Mr. Leonard said Ms. Harrison had died peacefully in her sleep over the weekend after suffering complications earlier this month.
News of her death was met with an outpouring of grief online, with friends and fans paying tribute to both her story and advocacy to increase awareness about metastatic breast cancer.
In her book of illustrated essays titled In-Between Days, published by House of Anansi Press, Ms. Harrison recalls going to doctors in search of an explanation for the excruciating pain in her hips and back that was hindering her day-to-day routine.
After finding a lump in her breast, Ms. Harrison learned she had incurable cancer. The graphic novel follows her struggles managing pain and side effects, as well as re-examining long-term goals and dreams.
“When I was starting to make sense in my own head of what was going on with me, when I was trying to clarify and sort it out, drawing about it really was the best way for me to get the thoughts and the feelings out,” Ms. Harrison told The Canadian Press in a 2016 interview.
“To me, the things that are the scariest are the things in the dark, the things we don’t talk about, the things we’re trying not to look at. And so, by putting them in the light, giving them form was almost like taking some power back for myself.”
In-Between Days was shortlisted for the Governor-General’s Literary Award for Non-Fiction in 2016.
Sarah MacLachlan, president and publisher of House of Anansi Press, said in a statement Monday that she first approached Ms. Harrison about penning a memoir after reading a story about her decision to climb up Gros Morne Mountain in Newfoundland.
Ms. Harrison took to creating In-Between Days with “vengeance,” Ms. MacLachlan said.

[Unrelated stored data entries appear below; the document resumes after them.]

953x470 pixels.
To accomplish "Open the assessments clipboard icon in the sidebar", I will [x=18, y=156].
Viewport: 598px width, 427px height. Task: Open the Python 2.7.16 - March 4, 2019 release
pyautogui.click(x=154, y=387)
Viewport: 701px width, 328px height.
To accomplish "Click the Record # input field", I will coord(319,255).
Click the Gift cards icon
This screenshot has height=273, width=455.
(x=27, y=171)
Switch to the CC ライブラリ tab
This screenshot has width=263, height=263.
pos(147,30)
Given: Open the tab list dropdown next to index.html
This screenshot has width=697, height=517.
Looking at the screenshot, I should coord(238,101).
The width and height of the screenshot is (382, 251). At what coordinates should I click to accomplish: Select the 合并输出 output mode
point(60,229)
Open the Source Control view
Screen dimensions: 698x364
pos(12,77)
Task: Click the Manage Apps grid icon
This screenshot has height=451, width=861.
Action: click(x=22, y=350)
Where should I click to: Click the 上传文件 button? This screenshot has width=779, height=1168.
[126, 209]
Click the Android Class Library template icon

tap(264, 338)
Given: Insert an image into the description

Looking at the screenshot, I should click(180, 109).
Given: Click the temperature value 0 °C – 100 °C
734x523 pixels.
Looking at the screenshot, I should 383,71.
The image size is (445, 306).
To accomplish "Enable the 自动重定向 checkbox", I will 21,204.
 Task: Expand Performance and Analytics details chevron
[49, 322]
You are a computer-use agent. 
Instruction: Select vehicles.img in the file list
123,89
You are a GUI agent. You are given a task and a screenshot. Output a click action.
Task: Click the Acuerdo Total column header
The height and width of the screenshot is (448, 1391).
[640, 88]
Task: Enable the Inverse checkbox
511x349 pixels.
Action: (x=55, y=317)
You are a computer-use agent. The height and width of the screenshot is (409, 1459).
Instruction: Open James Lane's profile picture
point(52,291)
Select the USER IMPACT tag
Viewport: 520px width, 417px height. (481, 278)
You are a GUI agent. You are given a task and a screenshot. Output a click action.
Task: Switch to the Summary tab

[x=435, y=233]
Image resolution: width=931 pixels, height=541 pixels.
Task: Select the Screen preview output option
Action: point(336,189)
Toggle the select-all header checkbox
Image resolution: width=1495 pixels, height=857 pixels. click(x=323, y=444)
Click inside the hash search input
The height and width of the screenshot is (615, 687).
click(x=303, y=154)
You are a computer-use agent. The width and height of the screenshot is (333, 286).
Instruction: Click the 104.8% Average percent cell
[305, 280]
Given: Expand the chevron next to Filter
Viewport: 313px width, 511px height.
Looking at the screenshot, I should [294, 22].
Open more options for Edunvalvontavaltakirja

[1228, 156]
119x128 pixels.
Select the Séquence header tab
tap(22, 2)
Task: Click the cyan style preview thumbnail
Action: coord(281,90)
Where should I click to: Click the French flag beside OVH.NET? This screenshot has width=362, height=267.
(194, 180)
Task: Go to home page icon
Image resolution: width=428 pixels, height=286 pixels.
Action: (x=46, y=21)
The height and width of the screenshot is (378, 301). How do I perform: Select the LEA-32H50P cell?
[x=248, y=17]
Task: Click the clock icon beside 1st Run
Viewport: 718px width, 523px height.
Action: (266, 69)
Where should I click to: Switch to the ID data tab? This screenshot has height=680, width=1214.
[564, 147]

In the fall of 2017, Anansi published The Joyful Living Colouring Book by Ms. Harrison. Ms. MacLachlan said a collection of Ms. Harrison’s poetry and art, Not One of These Poems Is About You, is forthcoming.
“We learned so much from [Ms. Harrison] about what it means to be human, and how to live and love with an open heart, through good times and bad,” Ms. MacLachlan said.
“We will miss her terribly but her spirit lives on in her work and for that we are grateful.”
Mr. Leonard, whose enduring support for Ms. Harrison figures prominently in In-Between Days, urged her online followers to hold their loved ones close, saying the “world needs it.”
“When we got married 14 years ago, there was this promise of forever. And to me, forever meant having kids and getting old and helping each other down the streets with our walkers and shaking our sticks at the kids on our lawn,” Ms. Harrison told The Canadian Press.
“And even though we still have forever, our love story is likely going to be cut a little short because of this disease.”